- **Written task**
Rewrite the lines from the line with "Click the blue bar for Kezeletlen kontroll" to the line with "Action: point(163,160)", replacing "red marker" with "red dot" and leaving everything else unchanged. Give only those lines.

- **Information shown**

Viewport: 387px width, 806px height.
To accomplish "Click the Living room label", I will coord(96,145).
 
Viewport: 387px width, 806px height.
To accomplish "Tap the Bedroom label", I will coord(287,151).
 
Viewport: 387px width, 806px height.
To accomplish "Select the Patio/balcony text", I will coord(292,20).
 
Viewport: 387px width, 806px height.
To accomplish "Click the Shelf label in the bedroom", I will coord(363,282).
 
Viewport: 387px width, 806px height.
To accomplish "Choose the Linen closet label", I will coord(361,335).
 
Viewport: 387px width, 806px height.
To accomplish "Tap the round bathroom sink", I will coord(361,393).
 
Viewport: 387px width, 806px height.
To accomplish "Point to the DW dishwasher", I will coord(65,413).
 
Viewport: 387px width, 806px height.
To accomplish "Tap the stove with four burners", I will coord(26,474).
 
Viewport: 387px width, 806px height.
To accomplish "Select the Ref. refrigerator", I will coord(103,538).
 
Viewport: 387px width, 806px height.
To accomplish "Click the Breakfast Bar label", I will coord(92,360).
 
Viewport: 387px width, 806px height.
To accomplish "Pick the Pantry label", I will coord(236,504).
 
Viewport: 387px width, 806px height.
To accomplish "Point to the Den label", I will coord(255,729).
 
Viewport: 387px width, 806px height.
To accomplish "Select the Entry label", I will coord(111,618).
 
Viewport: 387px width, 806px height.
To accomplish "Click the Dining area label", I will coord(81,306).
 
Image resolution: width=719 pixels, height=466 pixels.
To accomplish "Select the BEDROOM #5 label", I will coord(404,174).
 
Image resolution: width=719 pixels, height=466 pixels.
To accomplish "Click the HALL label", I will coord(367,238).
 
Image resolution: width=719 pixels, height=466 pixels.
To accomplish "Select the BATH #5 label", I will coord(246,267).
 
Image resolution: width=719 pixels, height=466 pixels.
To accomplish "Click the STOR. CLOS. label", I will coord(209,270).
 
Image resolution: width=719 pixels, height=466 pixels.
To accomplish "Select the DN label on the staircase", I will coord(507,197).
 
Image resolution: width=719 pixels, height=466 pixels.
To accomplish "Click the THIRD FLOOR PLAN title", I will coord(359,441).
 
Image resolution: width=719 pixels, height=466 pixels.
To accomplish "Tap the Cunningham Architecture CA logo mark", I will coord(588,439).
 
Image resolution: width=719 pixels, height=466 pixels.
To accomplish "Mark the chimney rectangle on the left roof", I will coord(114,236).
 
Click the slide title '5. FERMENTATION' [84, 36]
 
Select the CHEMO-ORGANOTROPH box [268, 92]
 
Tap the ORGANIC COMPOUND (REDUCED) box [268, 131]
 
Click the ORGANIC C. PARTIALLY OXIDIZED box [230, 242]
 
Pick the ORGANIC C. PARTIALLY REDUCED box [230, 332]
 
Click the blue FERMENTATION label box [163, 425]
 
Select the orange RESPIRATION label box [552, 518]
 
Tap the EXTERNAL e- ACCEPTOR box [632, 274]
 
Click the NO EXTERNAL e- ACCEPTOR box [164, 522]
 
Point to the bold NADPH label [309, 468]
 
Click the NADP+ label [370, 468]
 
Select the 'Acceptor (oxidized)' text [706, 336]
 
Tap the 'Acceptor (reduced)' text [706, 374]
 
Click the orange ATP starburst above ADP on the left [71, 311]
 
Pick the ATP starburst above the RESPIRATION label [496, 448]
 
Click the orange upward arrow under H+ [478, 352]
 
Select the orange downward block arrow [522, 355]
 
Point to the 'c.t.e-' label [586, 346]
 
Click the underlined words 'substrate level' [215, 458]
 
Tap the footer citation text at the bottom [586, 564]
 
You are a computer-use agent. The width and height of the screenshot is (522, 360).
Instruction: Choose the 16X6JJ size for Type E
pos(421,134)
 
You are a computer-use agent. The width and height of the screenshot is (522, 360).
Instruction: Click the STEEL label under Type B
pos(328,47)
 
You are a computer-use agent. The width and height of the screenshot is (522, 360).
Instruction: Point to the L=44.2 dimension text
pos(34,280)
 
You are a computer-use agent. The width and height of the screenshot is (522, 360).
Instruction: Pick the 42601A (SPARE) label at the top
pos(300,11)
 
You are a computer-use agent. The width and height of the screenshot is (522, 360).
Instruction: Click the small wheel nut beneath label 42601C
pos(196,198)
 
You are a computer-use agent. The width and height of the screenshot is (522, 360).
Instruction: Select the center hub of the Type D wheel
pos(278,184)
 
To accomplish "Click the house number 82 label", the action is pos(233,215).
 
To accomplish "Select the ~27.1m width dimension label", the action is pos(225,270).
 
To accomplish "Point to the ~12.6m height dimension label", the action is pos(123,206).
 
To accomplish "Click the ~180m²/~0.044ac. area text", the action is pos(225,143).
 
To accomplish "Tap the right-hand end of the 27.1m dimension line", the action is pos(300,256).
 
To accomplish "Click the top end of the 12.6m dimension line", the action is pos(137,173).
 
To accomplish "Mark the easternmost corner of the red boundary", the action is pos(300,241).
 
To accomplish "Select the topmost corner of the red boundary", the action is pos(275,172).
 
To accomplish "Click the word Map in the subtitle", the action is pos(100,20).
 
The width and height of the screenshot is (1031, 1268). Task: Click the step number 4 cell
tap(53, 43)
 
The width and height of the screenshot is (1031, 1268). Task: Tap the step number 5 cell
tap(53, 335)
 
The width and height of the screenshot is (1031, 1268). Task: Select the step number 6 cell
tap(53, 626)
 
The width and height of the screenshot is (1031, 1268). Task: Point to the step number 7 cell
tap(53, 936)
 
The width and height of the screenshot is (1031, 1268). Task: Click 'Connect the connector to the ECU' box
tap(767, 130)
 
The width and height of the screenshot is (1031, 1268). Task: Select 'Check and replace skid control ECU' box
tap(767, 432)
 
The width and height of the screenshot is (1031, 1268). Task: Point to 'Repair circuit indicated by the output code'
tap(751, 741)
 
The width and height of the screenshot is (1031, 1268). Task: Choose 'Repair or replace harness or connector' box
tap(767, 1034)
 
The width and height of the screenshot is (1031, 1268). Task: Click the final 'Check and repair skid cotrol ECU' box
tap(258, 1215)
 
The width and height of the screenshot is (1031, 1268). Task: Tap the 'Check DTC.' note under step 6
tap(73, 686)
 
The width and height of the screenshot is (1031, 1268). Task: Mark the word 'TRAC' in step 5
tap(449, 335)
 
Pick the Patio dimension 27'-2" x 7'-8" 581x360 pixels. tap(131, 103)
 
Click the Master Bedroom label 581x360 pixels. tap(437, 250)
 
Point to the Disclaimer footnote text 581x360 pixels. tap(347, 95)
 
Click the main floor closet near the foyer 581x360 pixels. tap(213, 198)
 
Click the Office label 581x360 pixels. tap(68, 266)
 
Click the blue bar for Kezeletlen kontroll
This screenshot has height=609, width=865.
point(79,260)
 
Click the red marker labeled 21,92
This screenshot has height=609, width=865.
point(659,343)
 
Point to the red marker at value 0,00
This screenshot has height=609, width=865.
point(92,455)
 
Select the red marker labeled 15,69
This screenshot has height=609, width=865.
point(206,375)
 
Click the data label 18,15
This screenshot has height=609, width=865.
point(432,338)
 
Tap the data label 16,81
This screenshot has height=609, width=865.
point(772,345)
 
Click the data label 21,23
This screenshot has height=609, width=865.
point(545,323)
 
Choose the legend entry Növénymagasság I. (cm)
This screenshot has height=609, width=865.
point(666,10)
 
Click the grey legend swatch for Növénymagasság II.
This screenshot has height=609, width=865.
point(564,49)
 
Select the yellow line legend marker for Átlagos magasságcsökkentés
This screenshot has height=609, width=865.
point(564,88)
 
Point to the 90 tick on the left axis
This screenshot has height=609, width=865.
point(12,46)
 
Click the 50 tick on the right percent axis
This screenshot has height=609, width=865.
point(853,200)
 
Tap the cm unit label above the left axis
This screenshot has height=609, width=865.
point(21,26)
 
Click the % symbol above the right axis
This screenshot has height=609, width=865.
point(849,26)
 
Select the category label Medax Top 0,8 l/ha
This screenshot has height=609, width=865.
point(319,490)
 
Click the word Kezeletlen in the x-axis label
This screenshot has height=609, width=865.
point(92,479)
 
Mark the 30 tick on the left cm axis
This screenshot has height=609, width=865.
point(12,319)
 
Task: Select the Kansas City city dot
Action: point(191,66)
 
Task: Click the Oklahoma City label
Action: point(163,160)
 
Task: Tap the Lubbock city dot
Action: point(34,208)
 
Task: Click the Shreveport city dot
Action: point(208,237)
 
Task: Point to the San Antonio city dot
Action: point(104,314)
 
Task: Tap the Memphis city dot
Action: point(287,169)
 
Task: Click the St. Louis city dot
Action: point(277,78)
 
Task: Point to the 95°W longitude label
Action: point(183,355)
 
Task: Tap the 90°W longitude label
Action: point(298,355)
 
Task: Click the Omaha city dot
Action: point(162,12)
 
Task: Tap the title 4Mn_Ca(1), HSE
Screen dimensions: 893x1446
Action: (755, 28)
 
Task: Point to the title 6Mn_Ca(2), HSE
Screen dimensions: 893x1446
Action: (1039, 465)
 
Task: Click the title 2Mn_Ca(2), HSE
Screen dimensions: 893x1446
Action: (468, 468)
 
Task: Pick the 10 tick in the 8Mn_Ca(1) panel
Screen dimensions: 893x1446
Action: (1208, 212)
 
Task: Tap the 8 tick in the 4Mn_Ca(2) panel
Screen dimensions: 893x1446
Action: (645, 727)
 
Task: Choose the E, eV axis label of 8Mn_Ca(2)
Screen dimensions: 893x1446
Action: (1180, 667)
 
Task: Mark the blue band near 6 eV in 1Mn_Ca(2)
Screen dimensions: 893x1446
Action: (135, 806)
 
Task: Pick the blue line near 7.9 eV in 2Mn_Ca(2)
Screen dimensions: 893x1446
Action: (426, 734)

- **Finished answer**
Click the blue bar for Kezeletlen kontroll
This screenshot has height=609, width=865.
point(79,260)
 
Click the red dot labeled 21,92
This screenshot has height=609, width=865.
point(659,343)
 
Point to the red dot at value 0,00
This screenshot has height=609, width=865.
point(92,455)
 
Select the red dot labeled 15,69
This screenshot has height=609, width=865.
point(206,375)
 
Click the data label 18,15
This screenshot has height=609, width=865.
point(432,338)
 
Tap the data label 16,81
This screenshot has height=609, width=865.
point(772,345)
 
Click the data label 21,23
This screenshot has height=609, width=865.
point(545,323)
 
Choose the legend entry Növénymagasság I. (cm)
This screenshot has height=609, width=865.
point(666,10)
 
Click the grey legend swatch for Növénymagasság II.
This screenshot has height=609, width=865.
point(564,49)
 
Select the yellow line legend marker for Átlagos magasságcsökkentés
This screenshot has height=609, width=865.
point(564,88)
 
Point to the 90 tick on the left axis
This screenshot has height=609, width=865.
point(12,46)
 
Click the 50 tick on the right percent axis
This screenshot has height=609, width=865.
point(853,200)
 
Tap the cm unit label above the left axis
This screenshot has height=609, width=865.
point(21,26)
 
Click the % symbol above the right axis
This screenshot has height=609, width=865.
point(849,26)
 
Select the category label Medax Top 0,8 l/ha
This screenshot has height=609, width=865.
point(319,490)
 
Click the word Kezeletlen in the x-axis label
This screenshot has height=609, width=865.
point(92,479)
 
Mark the 30 tick on the left cm axis
This screenshot has height=609, width=865.
point(12,319)
 
Task: Select the Kansas City city dot
Action: point(191,66)
 
Task: Click the Oklahoma City label
Action: point(163,160)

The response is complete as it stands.